## [ACTIVITY]
For the word "link", copy every line of the material that includes it.

# # # #

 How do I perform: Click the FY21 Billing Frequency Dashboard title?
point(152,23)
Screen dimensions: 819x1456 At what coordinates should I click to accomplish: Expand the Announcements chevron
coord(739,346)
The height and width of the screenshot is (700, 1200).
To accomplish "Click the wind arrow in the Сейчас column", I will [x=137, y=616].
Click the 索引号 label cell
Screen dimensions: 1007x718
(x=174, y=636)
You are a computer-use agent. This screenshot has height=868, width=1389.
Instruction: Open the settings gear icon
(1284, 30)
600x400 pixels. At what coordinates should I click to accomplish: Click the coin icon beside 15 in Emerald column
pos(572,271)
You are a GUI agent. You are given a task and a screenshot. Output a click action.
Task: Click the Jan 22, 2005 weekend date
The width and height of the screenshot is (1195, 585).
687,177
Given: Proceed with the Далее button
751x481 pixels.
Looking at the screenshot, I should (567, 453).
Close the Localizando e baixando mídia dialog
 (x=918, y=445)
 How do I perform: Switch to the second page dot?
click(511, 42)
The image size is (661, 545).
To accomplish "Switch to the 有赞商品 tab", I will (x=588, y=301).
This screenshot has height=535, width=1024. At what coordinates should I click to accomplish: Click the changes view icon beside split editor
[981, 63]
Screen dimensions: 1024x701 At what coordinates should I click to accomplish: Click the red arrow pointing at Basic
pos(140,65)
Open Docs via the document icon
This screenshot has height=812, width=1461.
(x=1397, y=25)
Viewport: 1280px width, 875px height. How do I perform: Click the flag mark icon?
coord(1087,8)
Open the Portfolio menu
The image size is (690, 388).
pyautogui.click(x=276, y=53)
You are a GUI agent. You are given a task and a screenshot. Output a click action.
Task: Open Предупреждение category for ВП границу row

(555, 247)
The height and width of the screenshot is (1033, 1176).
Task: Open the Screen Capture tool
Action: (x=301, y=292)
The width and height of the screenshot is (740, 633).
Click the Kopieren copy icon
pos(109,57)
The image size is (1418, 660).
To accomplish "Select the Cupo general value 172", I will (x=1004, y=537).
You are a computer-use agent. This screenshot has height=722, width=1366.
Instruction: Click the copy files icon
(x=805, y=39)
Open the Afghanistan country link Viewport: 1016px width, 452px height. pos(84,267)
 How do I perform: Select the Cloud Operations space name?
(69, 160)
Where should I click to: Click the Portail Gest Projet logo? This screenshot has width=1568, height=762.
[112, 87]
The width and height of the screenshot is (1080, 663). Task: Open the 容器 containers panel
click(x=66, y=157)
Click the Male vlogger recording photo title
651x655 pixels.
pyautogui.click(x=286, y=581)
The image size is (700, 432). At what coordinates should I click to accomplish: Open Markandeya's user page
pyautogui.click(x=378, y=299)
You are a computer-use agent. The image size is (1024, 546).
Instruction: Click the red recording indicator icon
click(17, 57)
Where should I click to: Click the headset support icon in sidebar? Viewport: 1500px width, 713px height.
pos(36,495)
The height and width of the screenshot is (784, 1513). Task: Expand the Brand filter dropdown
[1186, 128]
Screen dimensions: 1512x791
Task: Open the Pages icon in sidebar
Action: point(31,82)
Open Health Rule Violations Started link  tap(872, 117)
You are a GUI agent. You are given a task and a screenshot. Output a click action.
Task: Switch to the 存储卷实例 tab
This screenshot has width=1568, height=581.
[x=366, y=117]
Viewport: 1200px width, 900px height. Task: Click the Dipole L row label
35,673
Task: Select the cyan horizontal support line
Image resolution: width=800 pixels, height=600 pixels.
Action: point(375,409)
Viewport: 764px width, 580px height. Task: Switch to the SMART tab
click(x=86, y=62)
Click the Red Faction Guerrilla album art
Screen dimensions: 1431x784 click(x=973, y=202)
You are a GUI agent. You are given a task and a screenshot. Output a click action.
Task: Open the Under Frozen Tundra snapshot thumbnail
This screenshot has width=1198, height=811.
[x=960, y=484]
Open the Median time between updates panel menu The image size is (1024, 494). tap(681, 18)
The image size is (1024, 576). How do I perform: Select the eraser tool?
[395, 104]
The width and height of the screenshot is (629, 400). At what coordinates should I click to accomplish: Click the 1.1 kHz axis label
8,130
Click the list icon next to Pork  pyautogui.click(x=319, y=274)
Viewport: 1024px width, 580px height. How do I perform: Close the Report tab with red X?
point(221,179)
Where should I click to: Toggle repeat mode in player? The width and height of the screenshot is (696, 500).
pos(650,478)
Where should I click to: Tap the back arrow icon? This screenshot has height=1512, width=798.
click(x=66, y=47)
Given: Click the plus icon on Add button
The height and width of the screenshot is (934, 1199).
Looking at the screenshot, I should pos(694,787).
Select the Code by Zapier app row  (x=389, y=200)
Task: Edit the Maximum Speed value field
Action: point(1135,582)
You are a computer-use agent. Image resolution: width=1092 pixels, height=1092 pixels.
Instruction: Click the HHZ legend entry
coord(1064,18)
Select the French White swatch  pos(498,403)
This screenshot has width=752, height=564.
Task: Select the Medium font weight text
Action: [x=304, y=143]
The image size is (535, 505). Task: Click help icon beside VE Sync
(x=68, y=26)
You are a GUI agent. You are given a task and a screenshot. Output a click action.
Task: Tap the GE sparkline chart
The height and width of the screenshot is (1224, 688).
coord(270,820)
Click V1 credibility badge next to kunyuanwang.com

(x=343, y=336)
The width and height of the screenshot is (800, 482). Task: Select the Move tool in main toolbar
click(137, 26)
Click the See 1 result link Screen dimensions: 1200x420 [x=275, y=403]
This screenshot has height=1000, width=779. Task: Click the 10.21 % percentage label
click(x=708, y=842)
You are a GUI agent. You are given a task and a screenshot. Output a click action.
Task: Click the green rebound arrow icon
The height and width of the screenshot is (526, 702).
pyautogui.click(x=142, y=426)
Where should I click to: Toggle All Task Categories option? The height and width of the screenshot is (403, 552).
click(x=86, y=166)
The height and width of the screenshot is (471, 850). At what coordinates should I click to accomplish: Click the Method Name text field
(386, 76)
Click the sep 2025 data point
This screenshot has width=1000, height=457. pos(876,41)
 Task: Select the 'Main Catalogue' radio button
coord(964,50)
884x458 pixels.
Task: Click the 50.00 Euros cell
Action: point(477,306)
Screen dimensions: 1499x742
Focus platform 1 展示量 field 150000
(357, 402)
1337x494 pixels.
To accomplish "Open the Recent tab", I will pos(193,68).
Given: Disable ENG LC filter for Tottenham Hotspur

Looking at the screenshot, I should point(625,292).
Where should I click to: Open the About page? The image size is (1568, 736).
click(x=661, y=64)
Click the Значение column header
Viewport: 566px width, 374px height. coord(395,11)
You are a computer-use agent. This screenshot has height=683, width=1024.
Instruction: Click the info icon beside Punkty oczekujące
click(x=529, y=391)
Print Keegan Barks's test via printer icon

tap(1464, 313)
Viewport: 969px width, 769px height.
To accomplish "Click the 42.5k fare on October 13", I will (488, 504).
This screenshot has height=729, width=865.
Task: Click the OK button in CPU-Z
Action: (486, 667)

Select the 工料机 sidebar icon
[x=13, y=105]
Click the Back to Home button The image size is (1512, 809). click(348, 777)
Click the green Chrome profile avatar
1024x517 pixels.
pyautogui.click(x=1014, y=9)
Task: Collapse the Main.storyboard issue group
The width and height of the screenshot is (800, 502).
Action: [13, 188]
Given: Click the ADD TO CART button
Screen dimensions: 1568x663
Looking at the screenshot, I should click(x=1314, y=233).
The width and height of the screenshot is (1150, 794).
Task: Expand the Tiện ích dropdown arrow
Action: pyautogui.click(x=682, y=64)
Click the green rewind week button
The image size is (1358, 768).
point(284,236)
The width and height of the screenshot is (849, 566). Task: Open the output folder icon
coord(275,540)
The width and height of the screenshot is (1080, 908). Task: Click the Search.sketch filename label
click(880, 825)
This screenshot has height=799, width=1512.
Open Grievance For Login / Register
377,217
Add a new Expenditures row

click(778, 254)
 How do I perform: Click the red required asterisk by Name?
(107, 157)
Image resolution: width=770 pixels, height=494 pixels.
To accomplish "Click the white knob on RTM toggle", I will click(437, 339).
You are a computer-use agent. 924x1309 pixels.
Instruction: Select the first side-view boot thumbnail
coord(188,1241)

# # # #

## [FINISHED EXERCISE]
Open the Afghanistan country link Viewport: 1016px width, 452px height. pos(84,267)
Open Health Rule Violations Started link  tap(872, 117)
Click the See 1 result link Screen dimensions: 1200x420 [x=275, y=403]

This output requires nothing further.